Interpretation: These findings reveal a novel mechanism whereby allogeneic, but not autologous, MSC administration results in the proliferation of functional EPCs and improvement in vascular reactivity, which in turn restores endothelial function towards normal in patients with HF. These findings have significant clinical and biological implications for the use of MSCs in HF and other disorders associated with endothelial dysfunction.

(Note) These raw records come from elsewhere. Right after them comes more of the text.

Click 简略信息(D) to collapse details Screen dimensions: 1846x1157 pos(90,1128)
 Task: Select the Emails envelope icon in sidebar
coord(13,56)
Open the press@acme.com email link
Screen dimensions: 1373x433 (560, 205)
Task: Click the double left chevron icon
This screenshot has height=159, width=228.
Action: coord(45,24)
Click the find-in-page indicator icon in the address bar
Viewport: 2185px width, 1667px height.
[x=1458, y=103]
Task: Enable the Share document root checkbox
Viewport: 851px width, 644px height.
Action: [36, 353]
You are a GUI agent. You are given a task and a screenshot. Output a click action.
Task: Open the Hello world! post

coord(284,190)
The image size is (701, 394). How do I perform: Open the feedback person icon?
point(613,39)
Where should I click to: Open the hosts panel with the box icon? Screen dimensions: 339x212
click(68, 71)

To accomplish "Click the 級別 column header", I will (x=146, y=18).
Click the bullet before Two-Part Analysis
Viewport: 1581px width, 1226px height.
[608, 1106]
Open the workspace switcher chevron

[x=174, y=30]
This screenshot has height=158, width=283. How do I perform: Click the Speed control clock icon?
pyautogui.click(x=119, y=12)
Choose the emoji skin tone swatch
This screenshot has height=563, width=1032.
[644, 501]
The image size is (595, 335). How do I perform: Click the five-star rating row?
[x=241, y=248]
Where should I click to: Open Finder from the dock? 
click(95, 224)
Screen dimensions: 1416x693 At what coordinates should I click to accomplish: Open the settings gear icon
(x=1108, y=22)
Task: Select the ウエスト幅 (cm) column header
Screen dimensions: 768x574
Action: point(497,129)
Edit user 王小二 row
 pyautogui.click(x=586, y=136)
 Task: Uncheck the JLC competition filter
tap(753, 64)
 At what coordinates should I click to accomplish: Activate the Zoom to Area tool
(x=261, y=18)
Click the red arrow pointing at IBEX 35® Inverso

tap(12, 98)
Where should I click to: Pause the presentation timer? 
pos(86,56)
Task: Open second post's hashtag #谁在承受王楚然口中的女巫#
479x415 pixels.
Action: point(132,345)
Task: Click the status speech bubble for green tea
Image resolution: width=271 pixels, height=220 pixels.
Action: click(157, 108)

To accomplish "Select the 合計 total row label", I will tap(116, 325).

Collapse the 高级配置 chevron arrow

Keywords: Autografts; Nitric oxide; Regenerative medicine; Vascular endothelium-dependent relaxation; Vasculogenesis.

Fig. 1

Endothelial function in patients with heart failure, including dilated and ischemic cardiomyopathy. (A) Patients (n = 22) have impaired endothelial progenitor cell-colony forming units (EPC-CFUs) compared to healthy controls (n = 10, *P < 0.0001, t test). (B) Patients (n = 22) have reduced flow-mediated vasodilation (FMD%) compared to healthy controls (n = 10, ^†P = 0. 01, t-test).

Fig. 2

Endothelial colony forming units in heart failure patients treated with either allogeneic or autologous mesenchymal stem cells (MSCs). (A) Patients treated with allogeneic MSCs had a significant improvement in endothelial progenitor cell-colony forming units (EPC-CFUs) 3 months post-treatment (n = 15, *P < 0. 0001, t-test). (B) Patients treated with autologous MSCs had no change in EPC-CFUs post-treatment (n = 7, P = NS, t-test). (C–F) Representative EPC-CFUs plated on fibronectin for 5 days before (C, D) and after (E, F) MSC administration (magnification 20 ×). (G) Colonies are positive for the endothelial cell markers CD31 (red) and VEGFR (green) (magnification 20 ×).

Fig. 3

Flow-mediated vasodilation (FMD) measurements before and after mesenchymal stem cell (MSC) treatment. (A) Patients treated with allogeneic MSCs had an increase in FMD% 3 months post-injection (n = 15, *P = 0.0002, t-test). (B) Patients treated with autologous MSCs had no significant difference in FMD% 3 months post-injection (n = 7, P = NS, t-test). (C) There is a strong correlation between the absolute change in FMD% and the absolute change in endothelial progenitor cell-colony forming units (EPC-CFUs) from baseline to 3 months post-MSC injection in all patients (*P = 0.0004, R = 0.68, Pearson correlation).

Fig. 4

Serum vascular endothelium growth factor (VEGF) concentration in patients and controls. (A) Patients (n = 14) have a higher level of circulating VEGF compared to controls (n = 9) at baseline (*P = 0.0009, t-test; within-group, P = 0.21, P < 0.001, respectively, D'Agostino-Pearson omnibus normality test). (B) Patients who received allogeneic MSCs (n = 9) had a decrease in VEGF serum levels post-injection (Δ-547.5 ± 350.8 pg/mL, ^†P = 0.0015, t-test; within-group P = 0.96, D'Agostino-Pearson omnibus normality test), while patients who received autologous MSCs (n = 5) had an increase in serum VEGF post-injection (Δ814.1 ± 875.8), and there was a difference between the groups (^†P = 0.0012, t-test). (C) There is a correlation between endothelial progenitor cell-colony forming units (EPC-CFUs) and serum VEGF in patients at both baseline and 3 months post-MSC treatment (R = − 0.421, ^‡P = 0.026, Pearson correlation). (D) The change in EPC-CFUs from baseline to 3 months post-treatment strongly correlated with the change in VEGF (R = − 0.863,*P < 0.0001, Pearson correlation).

Fig. 5

Effect of autologous and allogeneic mesenchymal stem cell (MSC) treatment on vasculogenesis. (A–D) Representative pictures of human umbilical vein endothelial cells (HUVECs) alone (n = 3), HUVECs with the nitric oxide synthase inhibitor, L-N^G-Nitroarginine methyl ester (L-NAME) (n = 3), HUVECs with L-NAME and allogeneic MSC-conditioned media (CM) (n = 5), and HUVECs with L-NAME and autologous MSC-CM (n = 7) after 6 h on Matrigel (magnification 10 ×). (E) L-NAME greatly reduced vascular index (*P < 0.05, ANOVA), and only allogeneic-CM restored it (*P < 0.05, ANOVA).